◆ WHAT IS BEING ASKED ◆
Every line of the material that follows must be printed again exactly.

--

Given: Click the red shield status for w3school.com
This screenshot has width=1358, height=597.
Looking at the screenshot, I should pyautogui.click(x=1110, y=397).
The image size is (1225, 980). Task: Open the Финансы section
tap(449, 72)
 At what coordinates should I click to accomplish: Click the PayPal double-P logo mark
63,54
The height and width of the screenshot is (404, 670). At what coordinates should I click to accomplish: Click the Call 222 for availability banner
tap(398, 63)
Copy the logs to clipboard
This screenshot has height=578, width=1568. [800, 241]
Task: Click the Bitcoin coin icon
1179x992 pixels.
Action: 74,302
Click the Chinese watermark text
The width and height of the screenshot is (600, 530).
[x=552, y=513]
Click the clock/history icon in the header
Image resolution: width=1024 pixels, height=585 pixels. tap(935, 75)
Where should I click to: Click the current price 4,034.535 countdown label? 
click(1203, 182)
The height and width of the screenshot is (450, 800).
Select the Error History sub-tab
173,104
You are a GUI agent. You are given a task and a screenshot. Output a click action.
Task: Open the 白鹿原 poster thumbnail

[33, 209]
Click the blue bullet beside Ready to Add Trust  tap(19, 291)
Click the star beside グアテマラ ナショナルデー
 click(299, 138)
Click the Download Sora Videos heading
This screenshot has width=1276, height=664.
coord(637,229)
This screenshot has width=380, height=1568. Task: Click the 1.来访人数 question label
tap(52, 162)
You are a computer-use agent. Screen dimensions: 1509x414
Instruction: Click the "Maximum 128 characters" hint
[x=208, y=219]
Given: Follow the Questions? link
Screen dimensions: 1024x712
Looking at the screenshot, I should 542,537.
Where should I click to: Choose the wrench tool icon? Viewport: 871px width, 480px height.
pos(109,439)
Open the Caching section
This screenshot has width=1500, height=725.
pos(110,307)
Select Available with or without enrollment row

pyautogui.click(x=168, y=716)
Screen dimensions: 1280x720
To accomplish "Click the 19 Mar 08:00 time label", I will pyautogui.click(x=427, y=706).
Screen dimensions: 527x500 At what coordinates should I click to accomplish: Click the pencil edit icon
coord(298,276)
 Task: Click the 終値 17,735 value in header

--

◆ OUTPUT FOR THIS EXERCISE ◆
Given: Click the red shield status for w3school.com
This screenshot has width=1358, height=597.
Looking at the screenshot, I should pyautogui.click(x=1110, y=397).
The image size is (1225, 980). Task: Open the Финансы section
tap(449, 72)
 At what coordinates should I click to accomplish: Click the PayPal double-P logo mark
63,54
The height and width of the screenshot is (404, 670). At what coordinates should I click to accomplish: Click the Call 222 for availability banner
tap(398, 63)
Copy the logs to clipboard
This screenshot has height=578, width=1568. [800, 241]
Task: Click the Bitcoin coin icon
1179x992 pixels.
Action: 74,302
Click the Chinese watermark text
The width and height of the screenshot is (600, 530).
[x=552, y=513]
Click the clock/history icon in the header
Image resolution: width=1024 pixels, height=585 pixels. tap(935, 75)
Where should I click to: Click the current price 4,034.535 countdown label? 
click(1203, 182)
The height and width of the screenshot is (450, 800).
Select the Error History sub-tab
173,104
You are a GUI agent. You are given a task and a screenshot. Output a click action.
Task: Open the 白鹿原 poster thumbnail

[33, 209]
Click the blue bullet beside Ready to Add Trust  tap(19, 291)
Click the star beside グアテマラ ナショナルデー
 click(299, 138)
Click the Download Sora Videos heading
This screenshot has width=1276, height=664.
coord(637,229)
This screenshot has width=380, height=1568. Task: Click the 1.来访人数 question label
tap(52, 162)
You are a computer-use agent. Screen dimensions: 1509x414
Instruction: Click the "Maximum 128 characters" hint
[x=208, y=219]
Given: Follow the Questions? link
Screen dimensions: 1024x712
Looking at the screenshot, I should 542,537.
Where should I click to: Choose the wrench tool icon? Viewport: 871px width, 480px height.
pos(109,439)
Open the Caching section
This screenshot has width=1500, height=725.
pos(110,307)
Select Available with or without enrollment row

pyautogui.click(x=168, y=716)
Screen dimensions: 1280x720
To accomplish "Click the 19 Mar 08:00 time label", I will pyautogui.click(x=427, y=706).
Screen dimensions: 527x500 At what coordinates should I click to accomplish: Click the pencil edit icon
coord(298,276)
 Task: Click the 終値 17,735 value in header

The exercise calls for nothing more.